La qual­ité des « maîtres », mais peut-être surtout celle du dia­logue entre respon­s­able d’o­rig­ines très divers­es, sat­is­fait pleine­ment les audi­teurs qui ont la chance de par­ticiper à ces sessions. 

Il est bien clair que ces résul­tats ne peu­vent être acquis sans décloi­son­nement, sans con­fronta­tions. De ce point de vue, les grandes écoles français­es ris­queraient bien d’ap­pa­raître comme de petites chapelles.

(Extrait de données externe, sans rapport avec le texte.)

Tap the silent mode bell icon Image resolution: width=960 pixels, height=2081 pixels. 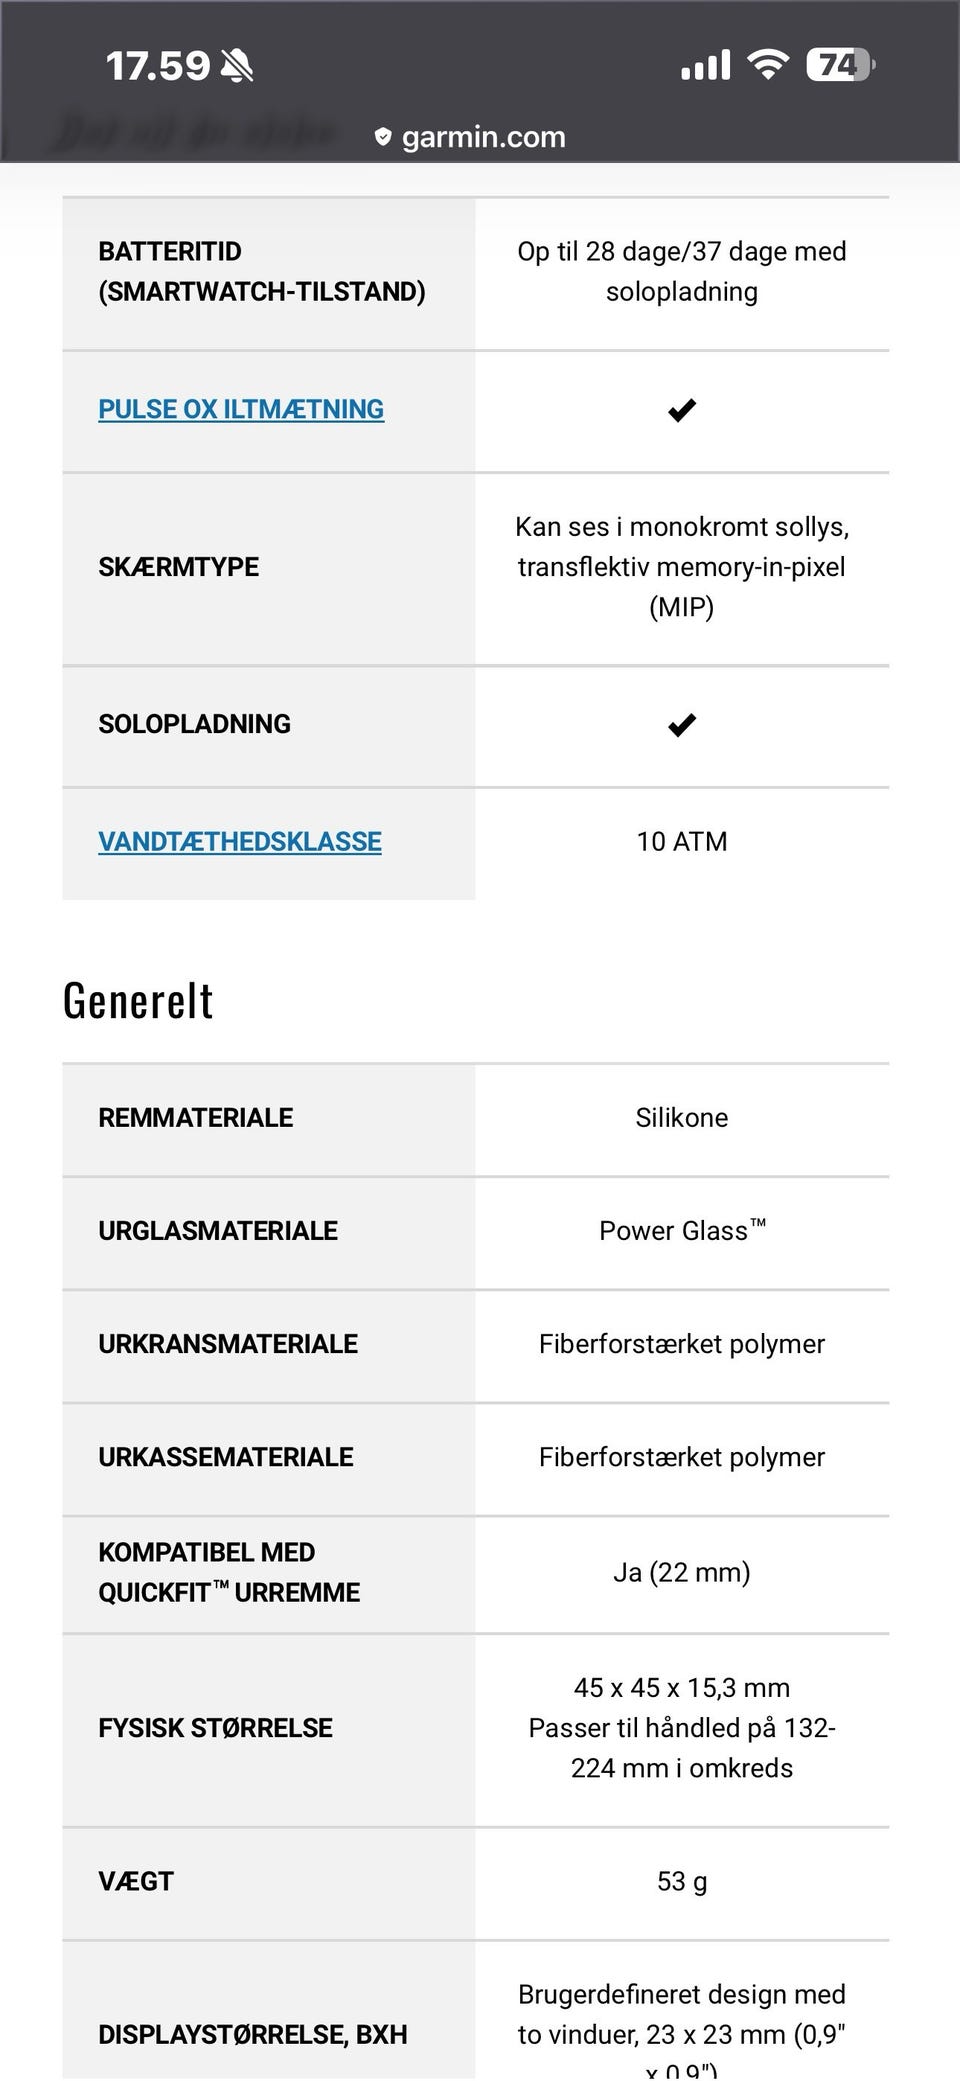coord(237,66)

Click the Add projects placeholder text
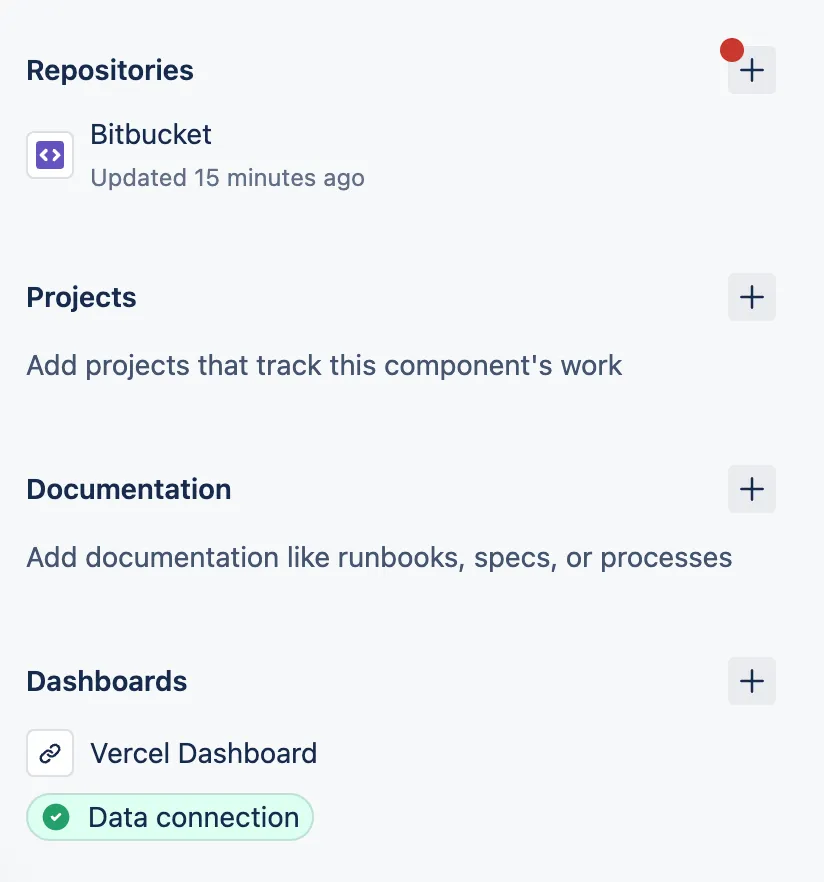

Heureuse­ment, elles ont fait le choix de nom­breux parte­nar­i­ats et de l’in­ter­na­tion­al­i­sa­tion. Elles sont sol­lic­itées à l’é­tranger pour apporter leur expéri­ence et leurs com­pé­tences. Il y a fort à pari­er qu’elles en retireront bien davan­tage pour elles-mêmes et leurs étudiants. 

L’énuméra­tion suc­ces­sive des défis aux­quels nous aurons à faire face pour­rait porter au pes­simisme. Beau­coup de prophètes de mal­heur s’ex­pri­ment avec com­plai­sance, tel Philip­pu­lus annonçant la fin du monde dans L’É­toile mys­térieuse de Hergé. 

Je crois, tout au con­traire, que la per­spec­tive de nous engager pro­gres­sive­ment en quelques décen­nies dans une nou­velle « civil­i­sa­tion », de pra­ti­quer une ges­tion de la planète Terre en « bon père de famille » est plutôt exal­tante et doit inciter toute une généra­tion d’ingénieurs à se pré­par­er l’e­sprit pour affron­ter ce sur­croît de com­plex­ité et pour réus­sir cette éco-transition.